FriendGwen ~ It's hard to say about the hot flashes. I've had them during the steroid window on all three of my treatments.  I don't have them during the latter half of the 2 weeks.  I chalk them up to steroids.  I'm 45 and had a period in January but have not seen one yet this month.  If it was on schedule it would be here by now, but I don't expect anything to be on schedule anymore.  I would not mind at all having a break (either for the duration of chemo or forever) from my periods.  After I had my 3rd daughter, I really had no more use for them!

I do so appreciate all of you!

MTJulie - glad your mom came to see you and it was a comfort for you. She sounds like an amazing woman!

Gwen - I am 54 and went through menopause a few years ago, but still had hot flashes. For some reason I am not having any hot flashes with chemo, but my MO told me that they will come back when I go on an estrogen inhibitor later this year. Oh joy!

I was actually able to gather enough strength to go to work today. First time in a week. Glad I went because there was a ton of stuff to try to catch up on. Five hours and I was done though. Tomorrow is another day.

Thanks everyone for your encouragement! It's so nice to have bc sisters who are going through the same things and get it. Somehow I missed Nicole's earlier post about the chemo valley, but that is a great way to put it! Thanks Lee for reposting it.

Wishing all of you the strength and courage to keep going, we will get through this.

Judaday~I'm so proud of you for sucking it up and getting that final treatment. YOU GO GIRLFRIEND!!!



I'm 62, and skated right through menopause just before my 50th birthday. I had no hot flashes, mood swings, or any other side effects of it. My mother and her mother were the same way. So, I've had no hot flashes from chemo, nor did I have them when I was on arimidex to shut down the hormones. I only took it for a month because surgery was delayed and they wanted me to be doing something. I will start back on it for at least 5 years after I finish chemo and rads.



Blessings

Paula

Hi ladies...i haven't been on for awhile.  My 3rd treatement was rough -a week of side effects and then I got strep throat and felt lousy for another week.  I had my 4th and final treatment yesterday but I am not rejoicing yet a sI fear the next few days.  I worked a 10 hour day today and and now have the kdis and dinner and homework, etc.  Ilike how everything thinks life should just go on through all of this cancer stuff.
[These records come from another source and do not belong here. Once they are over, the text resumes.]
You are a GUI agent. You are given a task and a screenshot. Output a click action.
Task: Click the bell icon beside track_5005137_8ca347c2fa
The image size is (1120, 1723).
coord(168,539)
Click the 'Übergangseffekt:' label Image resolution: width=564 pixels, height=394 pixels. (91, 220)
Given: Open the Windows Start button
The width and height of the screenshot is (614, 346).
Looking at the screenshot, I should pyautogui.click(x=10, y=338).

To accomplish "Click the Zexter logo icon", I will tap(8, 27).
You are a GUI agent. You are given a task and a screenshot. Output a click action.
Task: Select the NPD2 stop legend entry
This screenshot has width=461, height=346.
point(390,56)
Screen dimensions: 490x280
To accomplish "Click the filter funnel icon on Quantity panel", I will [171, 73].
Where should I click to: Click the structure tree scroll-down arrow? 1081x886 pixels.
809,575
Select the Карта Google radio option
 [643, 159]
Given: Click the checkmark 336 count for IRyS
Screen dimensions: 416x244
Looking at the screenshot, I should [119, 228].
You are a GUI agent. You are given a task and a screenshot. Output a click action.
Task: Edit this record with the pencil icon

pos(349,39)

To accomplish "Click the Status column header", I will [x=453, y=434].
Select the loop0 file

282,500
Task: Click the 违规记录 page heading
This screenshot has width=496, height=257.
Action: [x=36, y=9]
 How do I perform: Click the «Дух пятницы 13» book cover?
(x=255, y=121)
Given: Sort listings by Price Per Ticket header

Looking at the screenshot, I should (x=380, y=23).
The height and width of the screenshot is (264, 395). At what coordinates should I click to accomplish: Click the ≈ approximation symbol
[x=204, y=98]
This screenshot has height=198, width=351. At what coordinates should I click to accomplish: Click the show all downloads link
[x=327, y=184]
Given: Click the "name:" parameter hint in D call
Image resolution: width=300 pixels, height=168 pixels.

I read each of your posts and find so much inspiration from each and everyone of you.  I am lucky to have gotten to know each of you despite bad circumstances.  I admire the strength that you each have and I hope I have given some strength back in return.

I wish each of you well - stay strong and let's get through this together.

runner, I am so sorry that you have had a rough couple weeks but so happy that you had your final treatment today!!! I hope your SE's will easy this time around.

Runnergirl2013 ~ I'm amazed that you can work a 10 hour day and then do the kids, dinner, homework shuffle the day after treatment!  You are one STRONG woman!!!  Congratulations on being done with your treatments.  Wishing you an easy weekend ahead with lots of time and support for whatever SE's may come your way.